***** Data shown
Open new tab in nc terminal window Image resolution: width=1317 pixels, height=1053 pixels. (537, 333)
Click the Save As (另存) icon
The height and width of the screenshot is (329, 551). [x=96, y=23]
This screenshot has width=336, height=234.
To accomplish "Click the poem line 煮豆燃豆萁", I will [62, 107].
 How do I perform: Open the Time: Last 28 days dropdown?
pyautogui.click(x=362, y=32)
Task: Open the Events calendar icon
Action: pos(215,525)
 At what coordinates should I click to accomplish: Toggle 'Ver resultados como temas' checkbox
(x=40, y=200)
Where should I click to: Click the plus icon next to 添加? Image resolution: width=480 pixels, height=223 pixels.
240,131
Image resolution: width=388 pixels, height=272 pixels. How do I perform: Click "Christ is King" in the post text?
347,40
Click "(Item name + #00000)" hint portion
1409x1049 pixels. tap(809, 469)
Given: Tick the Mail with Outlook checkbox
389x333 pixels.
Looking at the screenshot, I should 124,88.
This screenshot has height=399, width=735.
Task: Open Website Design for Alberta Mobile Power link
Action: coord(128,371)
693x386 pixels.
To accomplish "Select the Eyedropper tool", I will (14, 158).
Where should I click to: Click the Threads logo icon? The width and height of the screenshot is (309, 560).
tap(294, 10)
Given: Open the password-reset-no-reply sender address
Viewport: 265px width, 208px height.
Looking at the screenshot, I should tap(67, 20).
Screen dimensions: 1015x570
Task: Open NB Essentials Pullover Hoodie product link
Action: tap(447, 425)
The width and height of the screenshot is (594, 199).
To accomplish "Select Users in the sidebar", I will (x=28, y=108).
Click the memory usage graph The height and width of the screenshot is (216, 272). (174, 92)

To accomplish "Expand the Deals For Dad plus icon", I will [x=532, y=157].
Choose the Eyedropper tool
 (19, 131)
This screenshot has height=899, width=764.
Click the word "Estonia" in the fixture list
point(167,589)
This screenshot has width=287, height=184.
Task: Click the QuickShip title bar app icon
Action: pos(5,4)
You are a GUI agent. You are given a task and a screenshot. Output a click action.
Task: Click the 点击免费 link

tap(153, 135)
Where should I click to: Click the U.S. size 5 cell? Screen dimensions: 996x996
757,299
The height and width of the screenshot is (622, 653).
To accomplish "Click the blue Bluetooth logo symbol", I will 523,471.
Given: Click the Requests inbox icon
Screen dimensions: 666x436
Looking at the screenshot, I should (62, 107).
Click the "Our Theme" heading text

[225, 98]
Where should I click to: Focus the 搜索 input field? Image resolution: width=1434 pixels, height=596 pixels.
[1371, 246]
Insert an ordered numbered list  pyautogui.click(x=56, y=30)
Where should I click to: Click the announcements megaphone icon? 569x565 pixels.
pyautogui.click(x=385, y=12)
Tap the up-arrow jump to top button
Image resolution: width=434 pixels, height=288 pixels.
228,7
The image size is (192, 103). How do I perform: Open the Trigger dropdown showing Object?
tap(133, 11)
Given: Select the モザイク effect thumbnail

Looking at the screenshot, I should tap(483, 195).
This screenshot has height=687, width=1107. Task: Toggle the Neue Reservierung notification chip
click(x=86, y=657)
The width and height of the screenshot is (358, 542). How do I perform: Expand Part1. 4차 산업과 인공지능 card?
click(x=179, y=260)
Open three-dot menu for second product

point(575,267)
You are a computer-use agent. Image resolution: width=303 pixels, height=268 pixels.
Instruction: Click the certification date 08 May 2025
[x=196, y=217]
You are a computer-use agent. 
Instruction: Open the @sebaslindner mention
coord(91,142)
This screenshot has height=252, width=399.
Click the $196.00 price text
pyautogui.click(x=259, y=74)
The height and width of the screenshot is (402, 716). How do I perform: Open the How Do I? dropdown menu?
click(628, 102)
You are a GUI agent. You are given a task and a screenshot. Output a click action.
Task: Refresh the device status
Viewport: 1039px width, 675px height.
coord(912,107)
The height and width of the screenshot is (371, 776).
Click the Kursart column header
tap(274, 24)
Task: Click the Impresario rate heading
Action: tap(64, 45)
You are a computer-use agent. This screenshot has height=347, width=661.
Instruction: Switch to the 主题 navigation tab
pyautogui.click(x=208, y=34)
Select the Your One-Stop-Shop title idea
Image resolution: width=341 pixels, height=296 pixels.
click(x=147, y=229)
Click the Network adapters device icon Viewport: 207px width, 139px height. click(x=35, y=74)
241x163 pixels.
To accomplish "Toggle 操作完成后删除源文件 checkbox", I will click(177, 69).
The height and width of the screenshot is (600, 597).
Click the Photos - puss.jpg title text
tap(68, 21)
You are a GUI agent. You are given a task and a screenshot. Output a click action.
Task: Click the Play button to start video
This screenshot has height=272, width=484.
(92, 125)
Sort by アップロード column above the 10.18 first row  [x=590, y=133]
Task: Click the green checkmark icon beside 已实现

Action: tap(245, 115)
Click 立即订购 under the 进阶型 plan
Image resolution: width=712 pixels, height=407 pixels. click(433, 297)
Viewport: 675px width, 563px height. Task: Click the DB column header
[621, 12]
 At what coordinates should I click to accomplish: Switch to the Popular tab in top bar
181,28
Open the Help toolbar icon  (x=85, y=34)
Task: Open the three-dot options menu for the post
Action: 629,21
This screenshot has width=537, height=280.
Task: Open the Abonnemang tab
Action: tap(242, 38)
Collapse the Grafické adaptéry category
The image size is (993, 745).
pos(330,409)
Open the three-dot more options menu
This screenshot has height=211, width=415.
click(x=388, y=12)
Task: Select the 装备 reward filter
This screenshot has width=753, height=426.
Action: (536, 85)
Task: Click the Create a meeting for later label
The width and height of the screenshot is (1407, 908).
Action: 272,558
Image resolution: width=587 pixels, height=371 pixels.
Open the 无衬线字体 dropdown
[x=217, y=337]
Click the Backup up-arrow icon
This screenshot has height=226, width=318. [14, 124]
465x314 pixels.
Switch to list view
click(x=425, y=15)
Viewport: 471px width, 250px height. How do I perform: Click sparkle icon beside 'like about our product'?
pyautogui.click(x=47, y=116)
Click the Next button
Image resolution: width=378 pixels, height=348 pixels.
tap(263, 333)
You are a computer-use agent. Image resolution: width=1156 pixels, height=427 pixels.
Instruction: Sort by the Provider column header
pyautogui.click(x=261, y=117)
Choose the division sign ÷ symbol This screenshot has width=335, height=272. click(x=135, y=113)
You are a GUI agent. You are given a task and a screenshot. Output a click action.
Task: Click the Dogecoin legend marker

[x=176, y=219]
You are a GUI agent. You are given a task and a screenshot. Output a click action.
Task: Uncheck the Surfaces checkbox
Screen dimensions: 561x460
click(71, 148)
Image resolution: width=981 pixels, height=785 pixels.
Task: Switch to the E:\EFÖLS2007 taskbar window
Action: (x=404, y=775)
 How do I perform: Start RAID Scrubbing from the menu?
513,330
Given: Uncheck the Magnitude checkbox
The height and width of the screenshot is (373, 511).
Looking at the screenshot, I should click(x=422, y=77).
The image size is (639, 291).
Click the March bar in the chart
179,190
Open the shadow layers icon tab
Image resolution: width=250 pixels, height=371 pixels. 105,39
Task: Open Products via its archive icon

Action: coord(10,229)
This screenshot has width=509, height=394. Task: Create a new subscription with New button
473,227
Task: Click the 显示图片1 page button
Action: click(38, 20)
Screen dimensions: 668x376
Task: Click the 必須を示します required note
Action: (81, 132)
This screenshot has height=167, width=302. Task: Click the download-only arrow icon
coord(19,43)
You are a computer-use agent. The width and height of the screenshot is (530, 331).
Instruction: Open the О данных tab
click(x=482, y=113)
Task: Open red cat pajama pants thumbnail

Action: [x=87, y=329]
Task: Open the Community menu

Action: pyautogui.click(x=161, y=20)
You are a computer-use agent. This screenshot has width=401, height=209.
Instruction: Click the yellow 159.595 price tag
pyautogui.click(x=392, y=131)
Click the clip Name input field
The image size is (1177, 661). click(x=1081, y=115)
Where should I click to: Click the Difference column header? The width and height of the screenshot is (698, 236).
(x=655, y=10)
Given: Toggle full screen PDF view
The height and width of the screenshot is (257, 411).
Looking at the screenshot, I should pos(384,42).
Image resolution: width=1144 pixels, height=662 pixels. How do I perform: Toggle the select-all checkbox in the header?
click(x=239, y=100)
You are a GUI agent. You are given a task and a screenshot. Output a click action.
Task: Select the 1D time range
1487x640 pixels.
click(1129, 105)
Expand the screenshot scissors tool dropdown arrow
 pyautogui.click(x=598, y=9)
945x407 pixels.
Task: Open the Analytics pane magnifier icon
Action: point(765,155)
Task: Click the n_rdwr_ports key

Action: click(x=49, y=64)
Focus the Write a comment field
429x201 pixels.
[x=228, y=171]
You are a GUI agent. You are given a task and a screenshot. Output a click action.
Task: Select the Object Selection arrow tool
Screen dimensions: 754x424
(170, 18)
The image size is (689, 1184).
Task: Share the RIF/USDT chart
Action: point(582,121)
**********
Pull each line containing "Uncheck" from the records.

Task: Uncheck the Surfaces checkbox
Given: Uncheck the Magnitude checkbox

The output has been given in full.